Уже к середине 1880-х годов Гоген начал вносить в импрессионистический метод свои авторские коррективы, отчасти опираясь на эксперименты Сезанна с предметами в пространстве картины. Этот странный одиночка с нелюдимым характером, старший по возрасту и по времени занятий живописью, обратил на себя внимание Гогена во время галерейных перепродаж. К тому же Сезанн был другом Писсарро, рано оценившего редкие способности самоучки из Экса. Гоген приобрел в свою коллекцию некоторые натюрморты Сезанна и сделал их предметом постоянного созерцания. Сезанн и импрессионисты посвятили его в секреты аналитических построений на холсте, но Гогену, с молодых лет озабоченному задачей самопрезентации и, как следствие этого, поисками всеобъемлющего творческого кредо, на основе которого можно было бы найти универсальную художественную формулу, подчиняющую себе все виды творческой деятельности, одних живописных экспериментов было мало. Неслучайно он обратился к древнему гончарному ремеслу; наряду с увлечением японским эстампом открыл для себя скрытые смыслы старинной немецкой ксилографии; и довольно рано попал под обаяние монументальных средиземноморских циклов Пюви де Шаванна.
Художественные пристрастия Гогена поражают своей многоликостью. Откуда у этого южанина с перуанской кровью психология сурового северного моралиста эпохи Лютера, а как следствие этого, увлеченность ясной средиземноморской формой и классическими античными пропорциями – от рельефа Парфенона и колонны Траяна до идиллических персонажей Пюви де Шаванна, грезившего о Золотом веке? И вместе с тем неосознанное влечение к грубым идолам Бретани, а затем островным демоническим изваяниям – адским прозрениям первобытной культуры, разрушающим стройную гармонию античных храмов и напоминающим о власти угрожающего, недетерминированного космоса?

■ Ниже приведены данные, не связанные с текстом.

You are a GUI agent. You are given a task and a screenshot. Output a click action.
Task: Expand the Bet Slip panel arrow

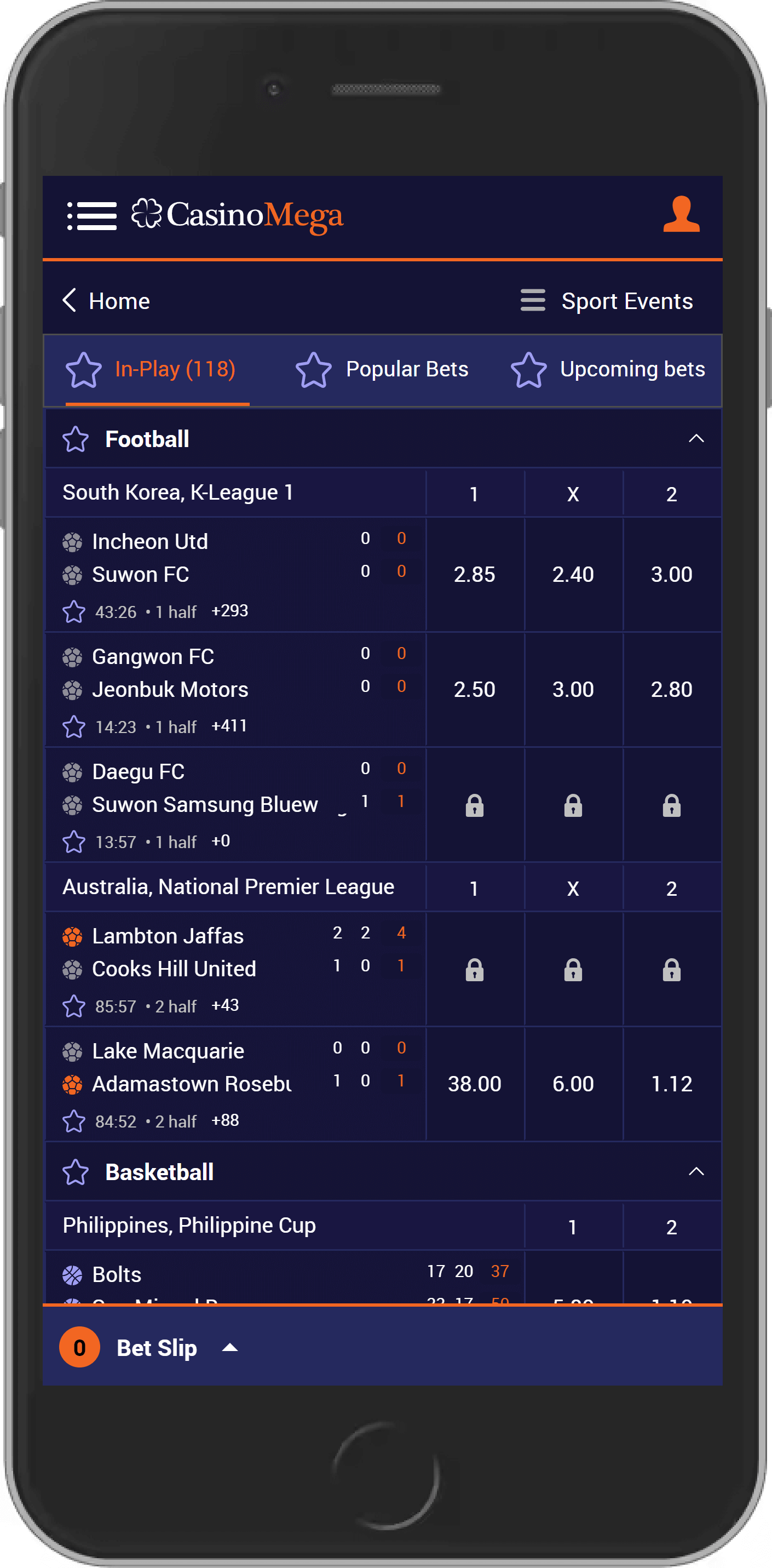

Почему его равно привлекало немногословие изысканных японских гравированных знаков, обостряющих чистое созерцание, и запутанная смысловая многослойность перенасыщенных формами ксилографий Дюрера или Бальдунга Грина, с рисованными притчами которого неожиданно перекликаются наиболее философичные полотна зрелого Гогена? Бунтарь, пребывающий в постоянном конфликте с повседневными нравами, возмутитель спокойствия даже среди туземцев на Таити и одновременно гневный проповедник и обличитель разврата в своих картинах, скульптурах, письменных текстах, подобно средневековому монаху, томимый каждодневными искушениями и устрашающий публику наглядными изображениями этих кошмаров, – таков Гоген во всех противоречиях своей страстной натуры, во всей непредсказуемости артистической личности, полностью запечатлевшей себя в богатом творческом наследии, живописном, скульптурном, графическом, литературном.
В приверженности к окружающим реалиям, в желании постичь природу, пользуясь уроками Сезанна и не забывая при этом о Курбе, Гоген – сын своего века, наследник разрушителей Бастилии и вместе с ней всех темниц свободного, ничем не скованного разума.
Поль Гоген. Здравствуйте, господин Гоген. 1889
Национальная галерея, Прага
Но одновременно это и глубокий меланхолик, мизантроп, постоянно разочаровывающийся в друзьях, привязанностях, местах обитания; несколько доморощенный философ, скорбящий об «утраченном рае» и наивно надеющийся обрести Золотой век где-нибудь в заброшенном уголке планеты. Художник, подобно мастерам Возрождения, верящий в существование идеально совершенной формы и способный увидеть ее в реальности, но для того лишь, чтобы тут же усомниться в ее непогрешимости и, подобно врачу-диагносту, обнаружить испорченность, гниль, таящиеся во внешне здоровом, прекрасном теле.